- [Trecho de origem]
---

Nesta semana, economia esteve mais uma vez no topo dos eixos temáticos mais frequentes, aparecendo n’O Estado de S. Paulo (OESP) e n’O Globo. OESP[2] aborda o fraco desempenho econômico do país e indica ser um grave problema o processo de desindustrialização em curso. O governo é criticado por não ajudar a resolver o quadro e o jornal sugere que, para isso, é preciso boa gestão, políticas claras, expectativa de crescimento, financiamento suficiente e juros toleráveis para que a indústria cresça.[3] Mesmo com o diagnóstico e as críticas ao desempenho do governo, OESP defende, em outro editorial, que o crescimento sustentado está sendo realizado pelo Banco Central e que os resultados aparecerão.[4]

No âmbito comercial, o jornal paulista aborda os resultados do comércio mundial argumentando que são péssimos para o Brasil e, novamente, critica o presidente, opinando que podem piorar com a atuação de Bolsonaro batendo de frente com a comunidade internacional.[5] O Globo chama atenção para a queda das exportações brasileiras e o mal que isso representa para um país com a economia debilitada, destaca o cenário de guerra comercial EUA-China e valoriza a voz do FMI.[6] Em outro texto, focado no estado do Rio de Janeiro, o jornal carioca saúda a realização de megaeventos como o RIR porque injetam dinheiro na economia, especialmente no setor hoteleiro e de turismo e chama Witzel e Crivella a se inspirarem nisso, já que o Rio vem perdendo espaço no setor.[7]

No segundo eixo temático, administração pública, destaca-se o subtema privatização, presente em OESP e O Globo. O primeiro elogia a desestatização da economia e as privatizações, criticando a demora e a falta de ação do governo, mas otimista quanto a isso no futuro breve.[8] O Globo afirma que há muito mais empresas federais do que se previa e defende a privatização para que se possa sanar a dívida pública, indicando que “o maior obstáculo a um amplo e necessário programa de privatização é político”. [9] Em outro editorial, o jornal do Rio promove a ideia de que organizações sociais entrem na administração das universidades e que haja flexibilização nos contratos de trabalho e argumenta que, numa crise fiscal, “não é saudável para o ensino superior público depender apenas da disponibilidade financeira da União e de estados.”[10] Em crítica ao governo, defende que Weintraub modere o tom do seu discurso – que tem sido ideológico – para colaborar com as discussões sobre o futuro do ensino superior.

---

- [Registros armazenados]

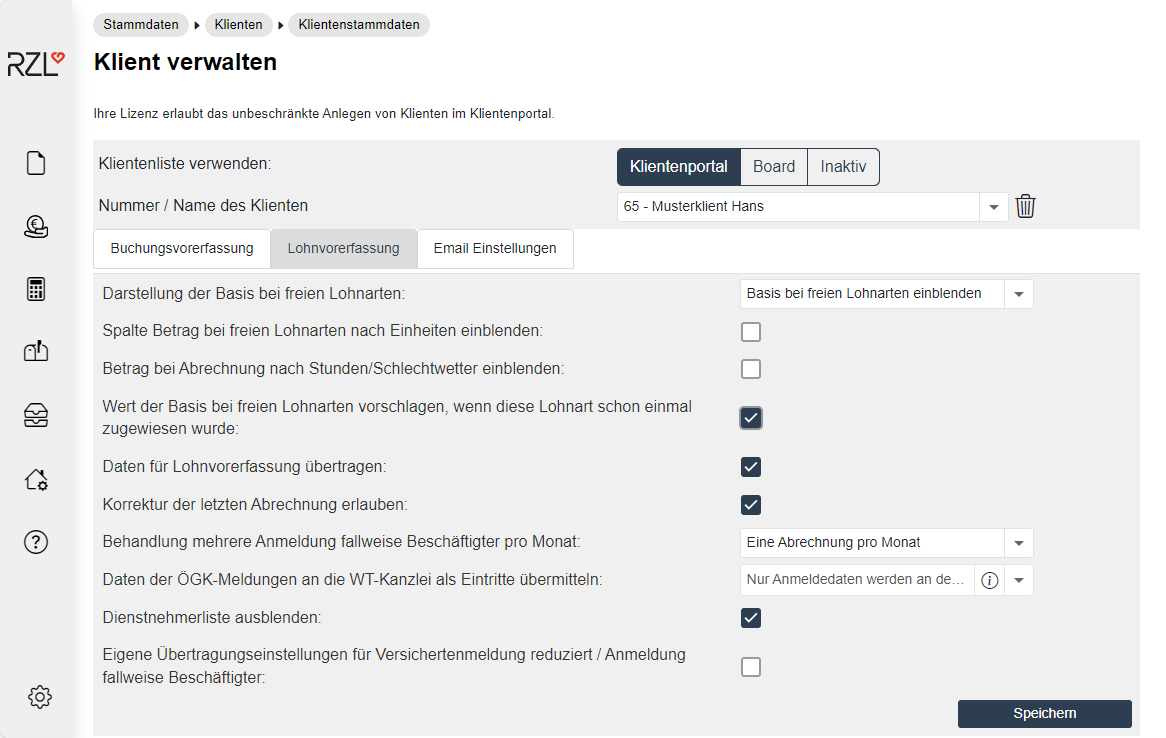Open the document page icon in sidebar
Image resolution: width=1166 pixels, height=738 pixels.
tap(36, 163)
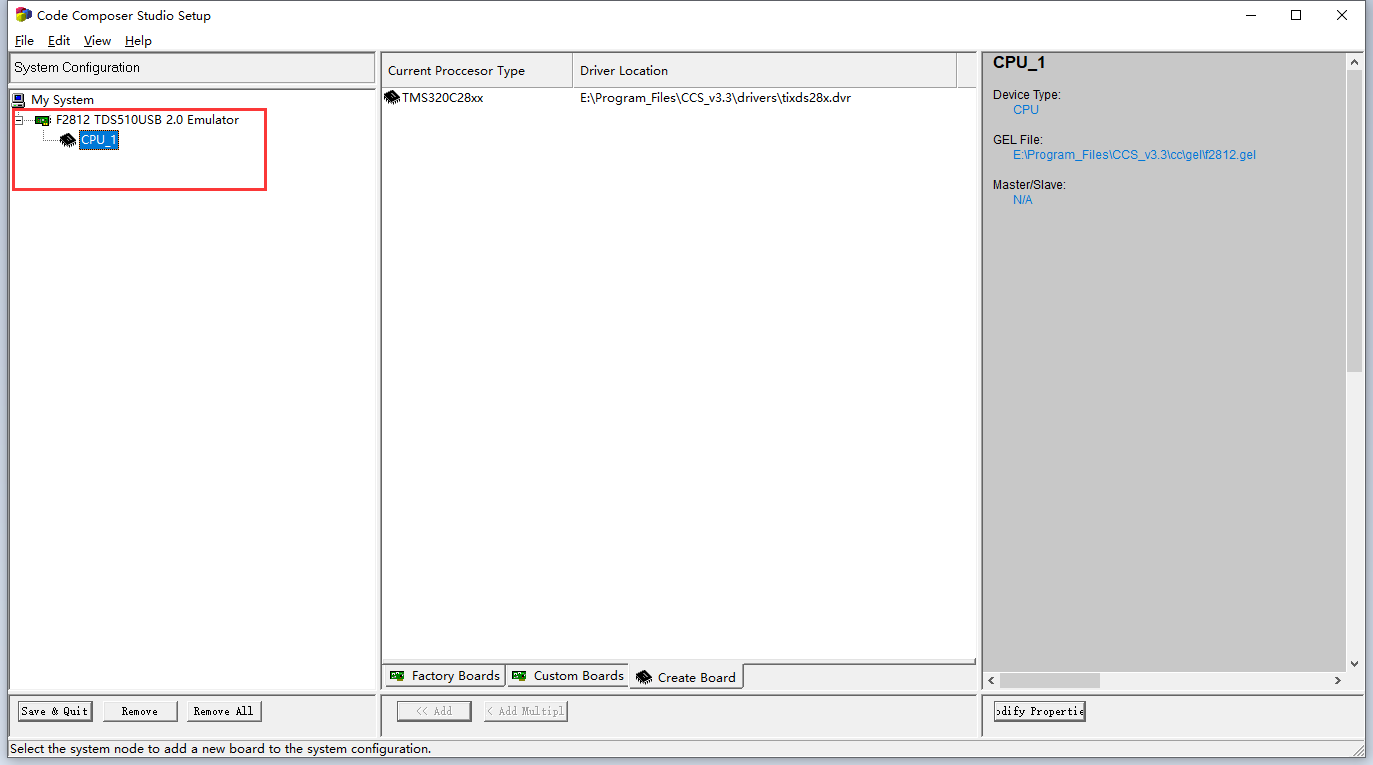Open the f2812.gel GEL file link
Screen dimensions: 1373x765
click(x=1134, y=155)

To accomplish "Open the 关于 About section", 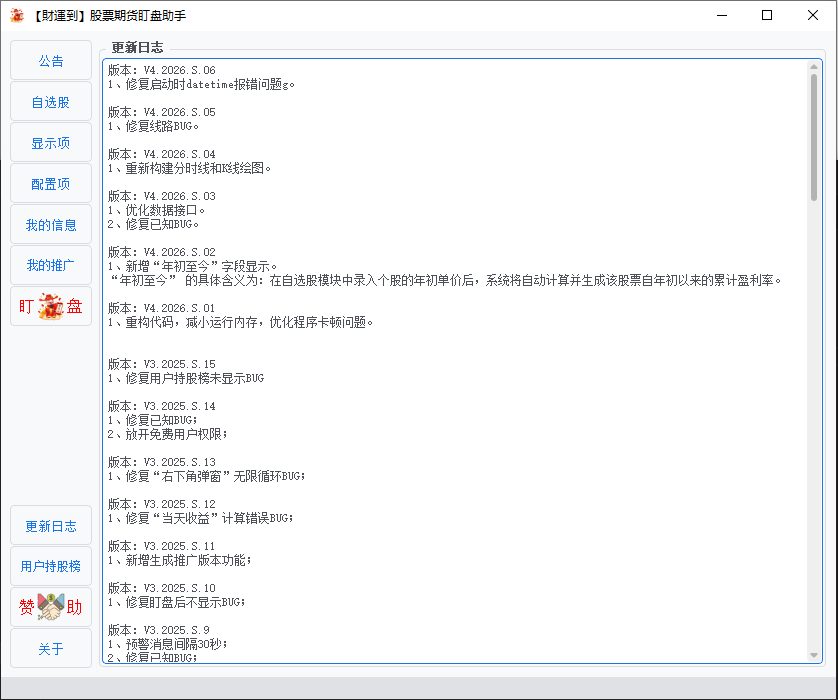I will [x=50, y=648].
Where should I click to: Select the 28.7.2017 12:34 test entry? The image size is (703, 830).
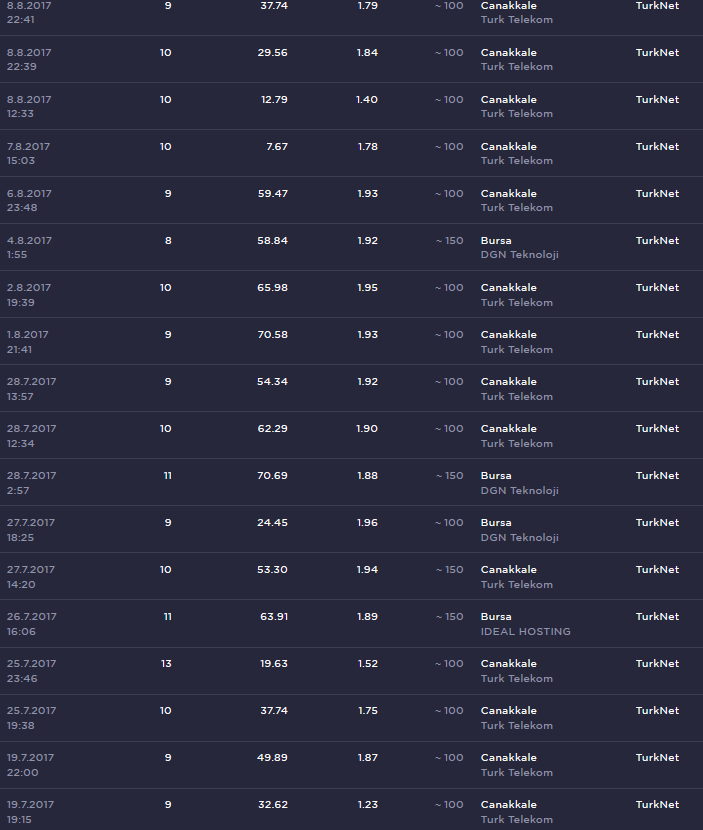pos(352,436)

---

- [Descrição da tarefa] Reproduza na íntegra, sem qualquer alteração, o trecho sobre os editoriais de economia e administração pública. O material não tem relação com o trecho sobre os editoriais.

- [Resultado da tarefa]
Nesta semana, economia esteve mais uma vez no topo dos eixos temáticos mais frequentes, aparecendo n’O Estado de S. Paulo (OESP) e n’O Globo. OESP[2] aborda o fraco desempenho econômico do país e indica ser um grave problema o processo de desindustrialização em curso. O governo é criticado por não ajudar a resolver o quadro e o jornal sugere que, para isso, é preciso boa gestão, políticas claras, expectativa de crescimento, financiamento suficiente e juros toleráveis para que a indústria cresça.[3] Mesmo com o diagnóstico e as críticas ao desempenho do governo, OESP defende, em outro editorial, que o crescimento sustentado está sendo realizado pelo Banco Central e que os resultados aparecerão.[4]

No âmbito comercial, o jornal paulista aborda os resultados do comércio mundial argumentando que são péssimos para o Brasil e, novamente, critica o presidente, opinando que podem piorar com a atuação de Bolsonaro batendo de frente com a comunidade internacional.[5] O Globo chama atenção para a queda das exportações brasileiras e o mal que isso representa para um país com a economia debilitada, destaca o cenário de guerra comercial EUA-China e valoriza a voz do FMI.[6] Em outro texto, focado no estado do Rio de Janeiro, o jornal carioca saúda a realização de megaeventos como o RIR porque injetam dinheiro na economia, especialmente no setor hoteleiro e de turismo e chama Witzel e Crivella a se inspirarem nisso, já que o Rio vem perdendo espaço no setor.[7]

No segundo eixo temático, administração pública, destaca-se o subtema privatização, presente em OESP e O Globo. O primeiro elogia a desestatização da economia e as privatizações, criticando a demora e a falta de ação do governo, mas otimista quanto a isso no futuro breve.[8] O Globo afirma que há muito mais empresas federais do que se previa e defende a privatização para que se possa sanar a dívida pública, indicando que “o maior obstáculo a um amplo e necessário programa de privatização é político”. [9] Em outro editorial, o jornal do Rio promove a ideia de que organizações sociais entrem na administração das universidades e que haja flexibilização nos contratos de trabalho e argumenta que, numa crise fiscal, “não é saudável para o ensino superior público depender apenas da disponibilidade financeira da União e de estados.”[10] Em crítica ao governo, defende que Weintraub modere o tom do seu discurso – que tem sido ideológico – para colaborar com as discussões sobre o futuro do ensino superior.